Assignment: Every line of the following records that includes "footer" should be copied.

Stored data entries:
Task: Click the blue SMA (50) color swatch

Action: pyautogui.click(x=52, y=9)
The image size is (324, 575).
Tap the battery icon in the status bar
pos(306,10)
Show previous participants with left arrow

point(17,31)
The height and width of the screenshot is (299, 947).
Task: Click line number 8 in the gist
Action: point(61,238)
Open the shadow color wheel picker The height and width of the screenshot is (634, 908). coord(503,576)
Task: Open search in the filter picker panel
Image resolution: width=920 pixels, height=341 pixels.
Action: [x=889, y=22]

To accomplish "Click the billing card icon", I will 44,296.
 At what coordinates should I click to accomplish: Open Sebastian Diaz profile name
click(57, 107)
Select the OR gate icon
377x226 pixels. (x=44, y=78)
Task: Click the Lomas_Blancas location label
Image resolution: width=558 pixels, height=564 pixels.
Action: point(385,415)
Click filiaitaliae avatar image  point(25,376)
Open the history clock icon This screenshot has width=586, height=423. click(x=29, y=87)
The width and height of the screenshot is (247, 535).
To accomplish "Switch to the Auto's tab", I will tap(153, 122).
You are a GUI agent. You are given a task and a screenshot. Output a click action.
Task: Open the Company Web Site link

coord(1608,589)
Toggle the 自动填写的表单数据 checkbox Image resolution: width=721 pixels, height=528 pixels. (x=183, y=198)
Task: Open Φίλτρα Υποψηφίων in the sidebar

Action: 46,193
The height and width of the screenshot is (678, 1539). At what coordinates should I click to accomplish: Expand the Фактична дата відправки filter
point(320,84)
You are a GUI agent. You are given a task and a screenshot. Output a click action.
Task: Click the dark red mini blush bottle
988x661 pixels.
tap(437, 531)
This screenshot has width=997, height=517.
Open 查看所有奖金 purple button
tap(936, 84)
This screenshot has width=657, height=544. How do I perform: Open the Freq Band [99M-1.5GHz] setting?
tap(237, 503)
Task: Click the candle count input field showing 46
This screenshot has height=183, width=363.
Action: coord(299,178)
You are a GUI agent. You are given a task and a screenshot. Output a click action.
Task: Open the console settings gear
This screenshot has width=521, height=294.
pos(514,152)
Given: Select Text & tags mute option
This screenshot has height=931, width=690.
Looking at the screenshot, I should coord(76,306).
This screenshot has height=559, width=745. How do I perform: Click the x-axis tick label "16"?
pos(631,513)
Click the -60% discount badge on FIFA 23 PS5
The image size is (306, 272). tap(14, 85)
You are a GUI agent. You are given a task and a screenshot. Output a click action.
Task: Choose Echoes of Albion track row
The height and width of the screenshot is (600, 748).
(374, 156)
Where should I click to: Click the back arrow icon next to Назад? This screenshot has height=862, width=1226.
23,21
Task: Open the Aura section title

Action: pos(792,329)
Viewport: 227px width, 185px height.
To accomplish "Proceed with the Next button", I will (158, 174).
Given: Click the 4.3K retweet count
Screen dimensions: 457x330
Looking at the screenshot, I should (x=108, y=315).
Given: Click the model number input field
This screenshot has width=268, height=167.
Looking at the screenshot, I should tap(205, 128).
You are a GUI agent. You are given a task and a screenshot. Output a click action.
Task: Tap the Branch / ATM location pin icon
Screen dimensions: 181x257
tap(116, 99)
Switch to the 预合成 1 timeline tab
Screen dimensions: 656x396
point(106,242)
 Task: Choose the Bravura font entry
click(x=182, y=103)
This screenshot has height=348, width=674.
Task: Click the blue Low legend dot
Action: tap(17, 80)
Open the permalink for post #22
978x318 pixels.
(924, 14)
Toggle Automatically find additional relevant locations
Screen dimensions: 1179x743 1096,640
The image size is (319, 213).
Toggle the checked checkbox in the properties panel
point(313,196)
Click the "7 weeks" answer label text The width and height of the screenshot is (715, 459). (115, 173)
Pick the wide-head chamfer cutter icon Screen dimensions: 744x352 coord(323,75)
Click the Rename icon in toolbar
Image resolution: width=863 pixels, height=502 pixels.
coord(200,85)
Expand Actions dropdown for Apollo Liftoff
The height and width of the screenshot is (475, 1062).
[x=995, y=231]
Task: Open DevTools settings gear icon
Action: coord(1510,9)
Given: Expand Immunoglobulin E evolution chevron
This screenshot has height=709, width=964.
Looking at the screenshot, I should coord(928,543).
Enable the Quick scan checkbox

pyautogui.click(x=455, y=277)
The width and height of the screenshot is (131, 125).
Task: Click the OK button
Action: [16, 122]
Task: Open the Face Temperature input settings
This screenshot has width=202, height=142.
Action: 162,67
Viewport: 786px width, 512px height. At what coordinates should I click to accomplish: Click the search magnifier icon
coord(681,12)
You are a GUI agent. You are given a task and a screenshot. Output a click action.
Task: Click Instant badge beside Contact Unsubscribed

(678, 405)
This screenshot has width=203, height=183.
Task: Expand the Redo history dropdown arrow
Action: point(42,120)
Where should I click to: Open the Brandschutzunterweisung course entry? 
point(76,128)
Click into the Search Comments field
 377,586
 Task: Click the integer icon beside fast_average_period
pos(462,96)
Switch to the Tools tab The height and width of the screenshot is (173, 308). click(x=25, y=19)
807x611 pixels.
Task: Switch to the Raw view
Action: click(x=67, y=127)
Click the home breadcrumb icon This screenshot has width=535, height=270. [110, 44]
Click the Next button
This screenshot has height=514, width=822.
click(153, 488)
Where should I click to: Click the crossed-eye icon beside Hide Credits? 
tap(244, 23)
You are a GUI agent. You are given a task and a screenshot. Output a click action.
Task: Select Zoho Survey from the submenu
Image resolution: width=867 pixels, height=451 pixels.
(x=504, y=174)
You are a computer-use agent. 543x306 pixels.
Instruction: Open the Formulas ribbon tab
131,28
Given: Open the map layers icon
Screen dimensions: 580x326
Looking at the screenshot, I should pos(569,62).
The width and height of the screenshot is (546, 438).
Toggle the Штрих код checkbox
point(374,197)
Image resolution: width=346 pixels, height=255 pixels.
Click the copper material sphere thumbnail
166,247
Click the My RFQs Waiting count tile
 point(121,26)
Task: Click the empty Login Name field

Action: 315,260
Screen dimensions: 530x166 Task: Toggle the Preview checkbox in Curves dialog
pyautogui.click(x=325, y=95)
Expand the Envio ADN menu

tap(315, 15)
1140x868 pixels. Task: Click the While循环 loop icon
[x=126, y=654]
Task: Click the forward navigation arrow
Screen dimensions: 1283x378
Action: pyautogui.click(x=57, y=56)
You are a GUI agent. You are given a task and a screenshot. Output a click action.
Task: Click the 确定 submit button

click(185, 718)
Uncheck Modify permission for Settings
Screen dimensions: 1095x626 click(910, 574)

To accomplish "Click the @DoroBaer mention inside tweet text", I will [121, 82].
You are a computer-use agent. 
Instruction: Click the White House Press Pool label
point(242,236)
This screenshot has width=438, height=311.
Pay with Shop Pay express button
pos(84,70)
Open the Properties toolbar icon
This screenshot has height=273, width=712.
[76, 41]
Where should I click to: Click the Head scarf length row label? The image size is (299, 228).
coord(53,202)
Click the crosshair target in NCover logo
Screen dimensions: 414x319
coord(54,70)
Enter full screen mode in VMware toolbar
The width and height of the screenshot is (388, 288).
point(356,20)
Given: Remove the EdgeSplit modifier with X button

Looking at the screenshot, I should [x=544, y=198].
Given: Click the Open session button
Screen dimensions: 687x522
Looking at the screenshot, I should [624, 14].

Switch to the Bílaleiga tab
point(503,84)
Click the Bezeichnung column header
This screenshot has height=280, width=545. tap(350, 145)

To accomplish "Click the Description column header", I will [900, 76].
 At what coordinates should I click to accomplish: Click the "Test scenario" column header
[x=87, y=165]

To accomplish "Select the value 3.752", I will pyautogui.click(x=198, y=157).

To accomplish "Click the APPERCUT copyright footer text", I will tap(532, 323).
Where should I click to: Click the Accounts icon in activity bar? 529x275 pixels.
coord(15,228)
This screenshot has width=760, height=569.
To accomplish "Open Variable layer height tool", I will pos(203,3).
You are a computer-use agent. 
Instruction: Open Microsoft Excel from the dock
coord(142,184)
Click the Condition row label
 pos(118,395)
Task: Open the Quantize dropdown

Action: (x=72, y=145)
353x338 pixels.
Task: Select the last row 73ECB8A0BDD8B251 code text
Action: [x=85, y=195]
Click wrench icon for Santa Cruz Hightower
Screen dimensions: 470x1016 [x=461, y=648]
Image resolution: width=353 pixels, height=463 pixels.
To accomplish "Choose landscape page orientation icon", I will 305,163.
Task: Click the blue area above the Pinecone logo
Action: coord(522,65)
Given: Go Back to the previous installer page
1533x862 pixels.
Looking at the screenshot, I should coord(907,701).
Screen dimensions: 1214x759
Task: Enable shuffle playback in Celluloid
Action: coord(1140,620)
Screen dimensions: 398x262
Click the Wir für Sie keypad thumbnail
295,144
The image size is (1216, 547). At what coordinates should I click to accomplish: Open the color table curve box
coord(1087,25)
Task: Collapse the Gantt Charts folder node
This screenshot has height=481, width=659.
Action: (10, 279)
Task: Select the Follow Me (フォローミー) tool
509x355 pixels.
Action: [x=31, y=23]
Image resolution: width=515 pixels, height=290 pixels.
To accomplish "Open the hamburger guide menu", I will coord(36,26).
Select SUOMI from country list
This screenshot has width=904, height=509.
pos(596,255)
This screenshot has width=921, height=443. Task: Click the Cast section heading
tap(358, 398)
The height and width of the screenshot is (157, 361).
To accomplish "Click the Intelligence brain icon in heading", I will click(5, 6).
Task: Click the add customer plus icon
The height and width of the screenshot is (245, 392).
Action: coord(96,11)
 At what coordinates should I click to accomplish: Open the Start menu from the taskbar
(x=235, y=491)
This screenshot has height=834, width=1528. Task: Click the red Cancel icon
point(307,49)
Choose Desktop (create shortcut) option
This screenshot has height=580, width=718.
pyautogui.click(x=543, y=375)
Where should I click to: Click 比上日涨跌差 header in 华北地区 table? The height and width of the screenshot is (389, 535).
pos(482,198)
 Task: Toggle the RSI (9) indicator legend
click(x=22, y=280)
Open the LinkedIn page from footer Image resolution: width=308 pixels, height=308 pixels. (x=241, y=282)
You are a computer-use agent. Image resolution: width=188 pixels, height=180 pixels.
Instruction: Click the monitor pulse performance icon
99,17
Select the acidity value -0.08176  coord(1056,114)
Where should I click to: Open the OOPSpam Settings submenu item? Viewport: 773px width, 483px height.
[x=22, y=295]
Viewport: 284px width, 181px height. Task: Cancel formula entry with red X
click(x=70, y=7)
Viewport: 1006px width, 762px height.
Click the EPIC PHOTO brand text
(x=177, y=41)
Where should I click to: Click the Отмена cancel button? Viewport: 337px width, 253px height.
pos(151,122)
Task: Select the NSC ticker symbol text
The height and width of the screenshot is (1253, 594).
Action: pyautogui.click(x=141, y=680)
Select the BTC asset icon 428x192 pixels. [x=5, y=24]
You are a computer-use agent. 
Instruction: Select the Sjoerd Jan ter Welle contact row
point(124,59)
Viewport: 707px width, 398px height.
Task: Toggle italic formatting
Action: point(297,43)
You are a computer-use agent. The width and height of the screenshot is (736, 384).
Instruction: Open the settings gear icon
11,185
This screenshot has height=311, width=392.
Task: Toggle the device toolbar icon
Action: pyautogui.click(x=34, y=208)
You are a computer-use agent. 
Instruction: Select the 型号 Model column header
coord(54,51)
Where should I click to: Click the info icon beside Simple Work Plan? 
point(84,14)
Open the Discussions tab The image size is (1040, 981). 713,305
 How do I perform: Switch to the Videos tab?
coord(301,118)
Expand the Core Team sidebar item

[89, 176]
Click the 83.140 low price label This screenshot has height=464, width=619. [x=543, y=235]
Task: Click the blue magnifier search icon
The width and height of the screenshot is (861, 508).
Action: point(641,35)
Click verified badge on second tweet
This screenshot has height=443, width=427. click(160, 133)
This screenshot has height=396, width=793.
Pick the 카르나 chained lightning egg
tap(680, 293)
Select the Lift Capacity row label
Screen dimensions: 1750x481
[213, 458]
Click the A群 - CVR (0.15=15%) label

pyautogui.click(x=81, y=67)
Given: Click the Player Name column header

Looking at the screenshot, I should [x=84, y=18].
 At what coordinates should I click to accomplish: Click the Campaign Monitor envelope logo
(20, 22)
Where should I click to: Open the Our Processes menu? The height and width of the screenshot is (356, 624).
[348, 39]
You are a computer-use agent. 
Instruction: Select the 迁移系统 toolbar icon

Written response:
To accomplish "Click the APPERCUT copyright footer text", I will tap(532, 323).
Open the LinkedIn page from footer Image resolution: width=308 pixels, height=308 pixels. (x=241, y=282)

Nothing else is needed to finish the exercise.